Anatomical predictions of hearing in the North Atlantic right whale

Woods Hole Oceanographic Institution, Woods Hole, Massachusetts
The Anatomical Record Advances in Integrative Anatomy and Evolutionary Biology (Impact Factor: 1.34). 05/2007; 290(6):734 - 744.
Source: PubMed

ABSTRACT Some knowledge of the hearing abilities of right whales is important for understanding their acoustic communication system and possible impacts of anthropogenic noise. Traditional behavioral or physiological techniques to test hearing are not feasible with right whales.

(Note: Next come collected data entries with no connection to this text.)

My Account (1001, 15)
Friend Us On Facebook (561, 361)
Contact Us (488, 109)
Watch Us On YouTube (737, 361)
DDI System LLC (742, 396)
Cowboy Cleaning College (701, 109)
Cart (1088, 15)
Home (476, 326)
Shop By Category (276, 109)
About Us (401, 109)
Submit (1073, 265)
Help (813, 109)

Previous research on the hearing of marine mammals has shown that functional models are reliable estimators of hearing sensitivity in marine species. Fundamental to these models is a comprehensive analysis of inner ear anatomy. Morphometric analyses of 18 inner ears from 13 stranded North Atlantic right whales (Eubalaena glacialis) were used for development of a preliminary model of the frequency range of hearing. Computerized tomography was used to create two-dimensional (2D) and 3D images of the cochlea. Four ears were decalcified and sectioned for histologic measurements of the basilar membrane. Basilar membrane length averaged 55.7 mm (range, 50.5 mm–61.7 mm). The ganglion cell density/mm averaged 1,842 ganglion cells/mm. The thickness/width measurements of the basilar membrane from slides resulted in an estimated hearing range of 10 Hz–22 kHz based on established marine mammal models. Additional measurements from more specimens will be necessary to develop a more robust model of the right whale hearing range. Anat Rec, 290:734–744, 2007. © 2007 Wiley-Liss, Inc.